The R&LHS awarded the fellowships, named for railroad scholars William D. Middleton and John H. White, Jr., for the first time in 2012. They are for new and established scholars to support the research and publication of railroad history. A R&LHS committee picked the recipients.
Darbee’s project is to prepare a book about the history of two Indianapolis railroads: the Indianapolis Union and the Indianapolis Belt. The former was a passenger railroad dating from the late 1840s, the latter a freight line built in the 1870s. They pioneered the concepts of the union passenger station and of a freight belt line around a congested city rail network. The Union took over the Belt in the 1880s and for a long period also operated a large stockyard. The physical plants of both railroads, in reduced form, are in operation today.
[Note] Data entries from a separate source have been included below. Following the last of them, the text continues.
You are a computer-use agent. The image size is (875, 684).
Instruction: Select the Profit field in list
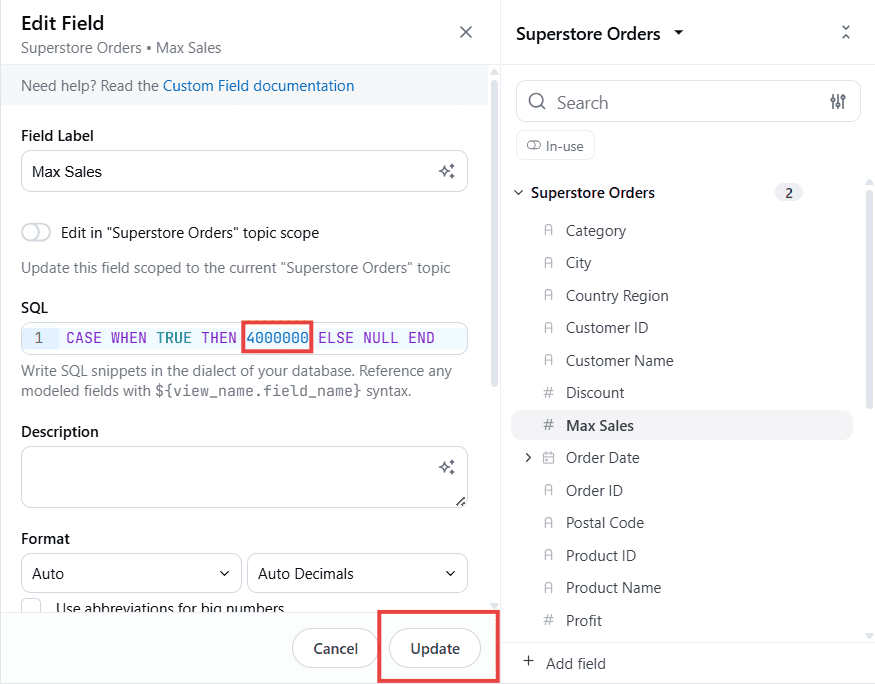coord(584,620)
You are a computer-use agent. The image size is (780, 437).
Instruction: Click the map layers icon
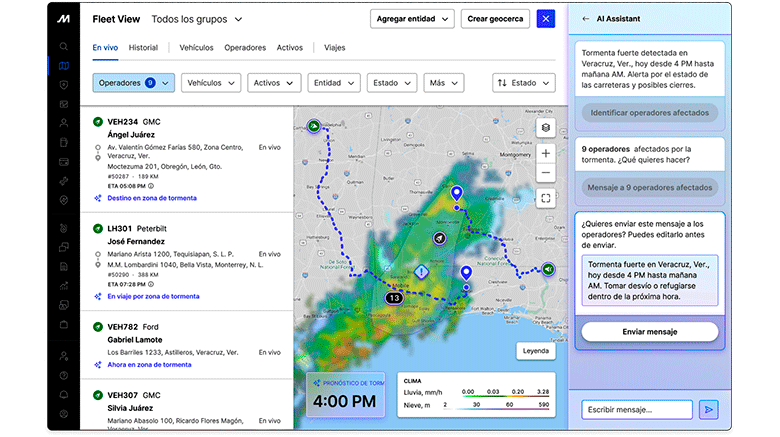pos(545,127)
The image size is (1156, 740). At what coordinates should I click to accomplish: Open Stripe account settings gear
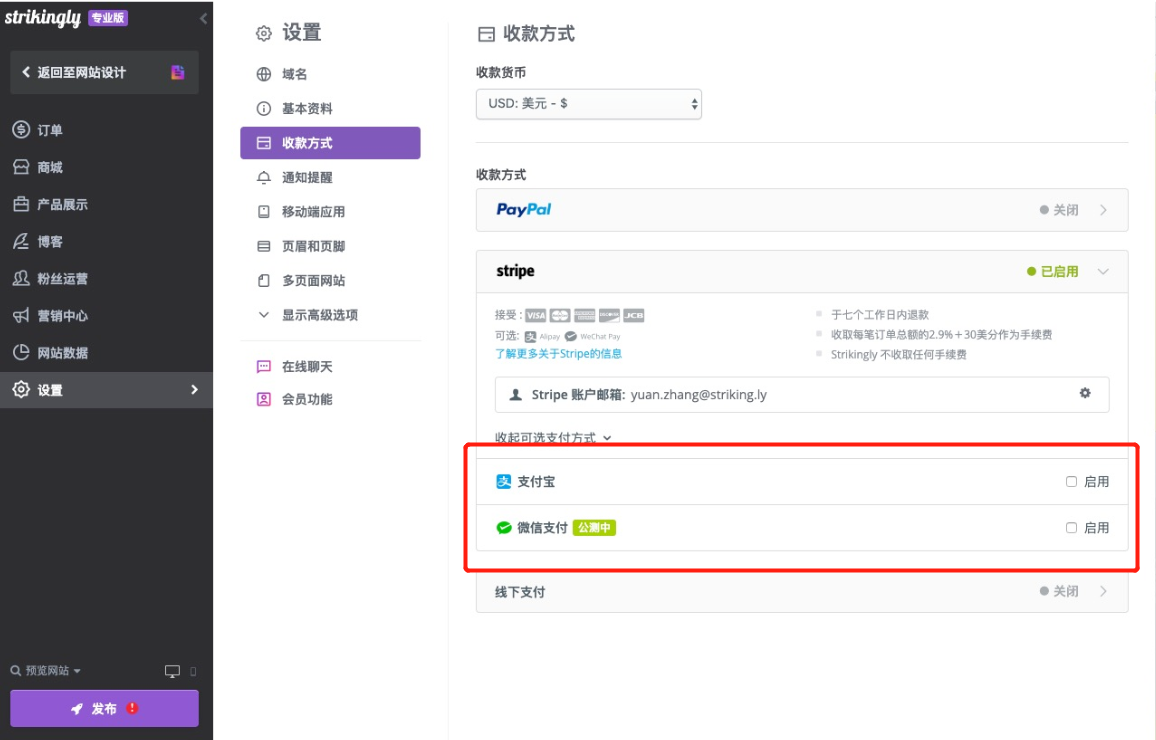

"My work as a historic preservation consultant leads me to explore not only the histories of these two small roads, but also to evaluate their impact upon the urban form, the look, and the character of Indianapolis. Transportation lines can have a significant effect upon the places they traverse, and even these modestly-sized railroads were important in shaping Indiana's capital city," Darbee wrote in the grant application. He received $2,100.
Schneider, a Professor of History at Emporia State University, is completing "Requiem for a Railroad: The Collapse of the Rock Island," which the University Press of Kansas will publish. His R&LHS proposal, "Government Rails: American Railroads in Depression, Prosperity and War, 1917-1945," is for a new project which he is starting research on in the fall of 2012. "It is a study of how American railroads and the government interacted during from World War One to the end of World War Two. Surprisingly, this is an area which has not been well explored by historians of American railroads," he wrote. R&LHS awarded him $2,500.